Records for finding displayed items

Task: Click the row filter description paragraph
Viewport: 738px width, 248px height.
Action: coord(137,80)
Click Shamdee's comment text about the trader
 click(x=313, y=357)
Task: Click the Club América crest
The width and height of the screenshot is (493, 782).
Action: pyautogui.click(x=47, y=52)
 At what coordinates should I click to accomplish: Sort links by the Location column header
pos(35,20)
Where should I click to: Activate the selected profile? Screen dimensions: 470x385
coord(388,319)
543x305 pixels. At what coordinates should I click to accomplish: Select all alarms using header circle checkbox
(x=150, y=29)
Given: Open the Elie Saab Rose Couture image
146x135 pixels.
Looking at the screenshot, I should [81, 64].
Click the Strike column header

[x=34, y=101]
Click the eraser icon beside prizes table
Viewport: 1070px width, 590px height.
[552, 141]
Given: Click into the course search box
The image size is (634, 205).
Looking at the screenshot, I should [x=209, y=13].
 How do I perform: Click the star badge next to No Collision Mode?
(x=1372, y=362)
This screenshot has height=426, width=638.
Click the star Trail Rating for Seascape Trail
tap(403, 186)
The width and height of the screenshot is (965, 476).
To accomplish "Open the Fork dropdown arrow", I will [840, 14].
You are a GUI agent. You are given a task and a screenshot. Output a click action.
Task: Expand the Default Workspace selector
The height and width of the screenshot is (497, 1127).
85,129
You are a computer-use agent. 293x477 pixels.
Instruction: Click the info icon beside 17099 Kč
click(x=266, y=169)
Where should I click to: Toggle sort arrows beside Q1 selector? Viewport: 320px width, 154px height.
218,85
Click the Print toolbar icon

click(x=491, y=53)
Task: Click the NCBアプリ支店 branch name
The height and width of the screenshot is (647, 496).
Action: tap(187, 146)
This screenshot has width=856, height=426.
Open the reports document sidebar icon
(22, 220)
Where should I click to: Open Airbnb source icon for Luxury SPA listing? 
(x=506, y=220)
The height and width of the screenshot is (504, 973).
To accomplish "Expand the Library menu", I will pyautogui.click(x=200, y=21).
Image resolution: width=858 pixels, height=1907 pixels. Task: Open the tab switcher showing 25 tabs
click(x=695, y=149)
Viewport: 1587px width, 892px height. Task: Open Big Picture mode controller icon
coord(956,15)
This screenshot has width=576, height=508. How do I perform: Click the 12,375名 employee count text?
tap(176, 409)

**What to work on**
Write out everything exactly as it appears in the items, from the line containing "Click Shamdee's comment text about the trader" down to the line containing "coord(388,319)", including both of those lines.

**Exercise response**
Click Shamdee's comment text about the trader
 click(x=313, y=357)
Task: Click the Club América crest
The width and height of the screenshot is (493, 782).
Action: pyautogui.click(x=47, y=52)
 At what coordinates should I click to accomplish: Sort links by the Location column header
pos(35,20)
Where should I click to: Activate the selected profile? Screen dimensions: 470x385
coord(388,319)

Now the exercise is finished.